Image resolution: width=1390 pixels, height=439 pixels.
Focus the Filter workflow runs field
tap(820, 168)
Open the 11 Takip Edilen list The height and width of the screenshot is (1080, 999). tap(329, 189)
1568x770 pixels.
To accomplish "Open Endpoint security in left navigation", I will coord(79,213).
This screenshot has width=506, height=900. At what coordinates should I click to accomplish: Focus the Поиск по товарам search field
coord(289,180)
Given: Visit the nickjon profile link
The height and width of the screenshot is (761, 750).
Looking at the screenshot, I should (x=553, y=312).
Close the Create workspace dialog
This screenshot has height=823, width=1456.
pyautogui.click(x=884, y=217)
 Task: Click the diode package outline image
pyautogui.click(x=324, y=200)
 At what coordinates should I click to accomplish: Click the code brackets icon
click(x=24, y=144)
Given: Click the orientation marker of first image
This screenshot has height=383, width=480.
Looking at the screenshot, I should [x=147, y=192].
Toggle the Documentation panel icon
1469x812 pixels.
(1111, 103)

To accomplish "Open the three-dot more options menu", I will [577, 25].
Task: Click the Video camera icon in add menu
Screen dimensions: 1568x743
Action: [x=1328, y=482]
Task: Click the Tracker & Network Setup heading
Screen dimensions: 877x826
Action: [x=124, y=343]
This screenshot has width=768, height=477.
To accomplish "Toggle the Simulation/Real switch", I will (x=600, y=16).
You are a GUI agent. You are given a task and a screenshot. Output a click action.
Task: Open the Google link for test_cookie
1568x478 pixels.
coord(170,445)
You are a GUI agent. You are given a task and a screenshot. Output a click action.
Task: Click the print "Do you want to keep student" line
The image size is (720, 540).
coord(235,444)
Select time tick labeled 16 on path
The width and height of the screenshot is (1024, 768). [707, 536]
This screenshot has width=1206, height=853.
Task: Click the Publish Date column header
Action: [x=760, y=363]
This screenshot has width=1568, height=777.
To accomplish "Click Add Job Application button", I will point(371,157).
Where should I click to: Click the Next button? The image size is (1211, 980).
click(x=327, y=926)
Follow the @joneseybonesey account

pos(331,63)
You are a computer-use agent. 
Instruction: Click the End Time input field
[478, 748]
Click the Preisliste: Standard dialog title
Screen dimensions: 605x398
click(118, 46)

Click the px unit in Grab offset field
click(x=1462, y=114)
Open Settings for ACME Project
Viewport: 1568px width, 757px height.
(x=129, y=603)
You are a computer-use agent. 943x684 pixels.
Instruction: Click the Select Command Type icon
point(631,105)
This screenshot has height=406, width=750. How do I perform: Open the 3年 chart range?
○ ○ ○ ○ ○
**TASK PROMPT**
Copy all of the records above, changing every "Instruction:" to "Goal:" and leaving everything else as it is.

**RESPONSE TO THE TASK**
Image resolution: width=1390 pixels, height=439 pixels.
Focus the Filter workflow runs field
tap(820, 168)
Open the 11 Takip Edilen list The height and width of the screenshot is (1080, 999). tap(329, 189)
1568x770 pixels.
To accomplish "Open Endpoint security in left navigation", I will coord(79,213).
This screenshot has width=506, height=900. At what coordinates should I click to accomplish: Focus the Поиск по товарам search field
coord(289,180)
Given: Visit the nickjon profile link
The height and width of the screenshot is (761, 750).
Looking at the screenshot, I should (x=553, y=312).
Close the Create workspace dialog
This screenshot has height=823, width=1456.
pyautogui.click(x=884, y=217)
 Task: Click the diode package outline image
pyautogui.click(x=324, y=200)
 At what coordinates should I click to accomplish: Click the code brackets icon
click(x=24, y=144)
Given: Click the orientation marker of first image
This screenshot has height=383, width=480.
Looking at the screenshot, I should [x=147, y=192].
Toggle the Documentation panel icon
1469x812 pixels.
(1111, 103)

To accomplish "Open the three-dot more options menu", I will [577, 25].
Task: Click the Video camera icon in add menu
Screen dimensions: 1568x743
Action: [x=1328, y=482]
Task: Click the Tracker & Network Setup heading
Screen dimensions: 877x826
Action: [x=124, y=343]
This screenshot has width=768, height=477.
To accomplish "Toggle the Simulation/Real switch", I will (x=600, y=16).
You are a GUI agent. You are given a task and a screenshot. Output a click action.
Task: Open the Google link for test_cookie
1568x478 pixels.
coord(170,445)
You are a GUI agent. You are given a task and a screenshot. Output a click action.
Task: Click the print "Do you want to keep student" line
The image size is (720, 540).
coord(235,444)
Select time tick labeled 16 on path
The width and height of the screenshot is (1024, 768). [707, 536]
This screenshot has width=1206, height=853.
Task: Click the Publish Date column header
Action: [x=760, y=363]
This screenshot has width=1568, height=777.
To accomplish "Click Add Job Application button", I will point(371,157).
Where should I click to: Click the Next button? The image size is (1211, 980).
click(x=327, y=926)
Follow the @joneseybonesey account

pos(331,63)
You are a computer-use agent. 
Goal: Click the End Time input field
[478, 748]
Click the Preisliste: Standard dialog title
Screen dimensions: 605x398
click(118, 46)

Click the px unit in Grab offset field
click(x=1462, y=114)
Open Settings for ACME Project
Viewport: 1568px width, 757px height.
(x=129, y=603)
You are a computer-use agent. 943x684 pixels.
Goal: Click the Select Command Type icon
point(631,105)
This screenshot has height=406, width=750. How do I perform: Open the 3年 chart range?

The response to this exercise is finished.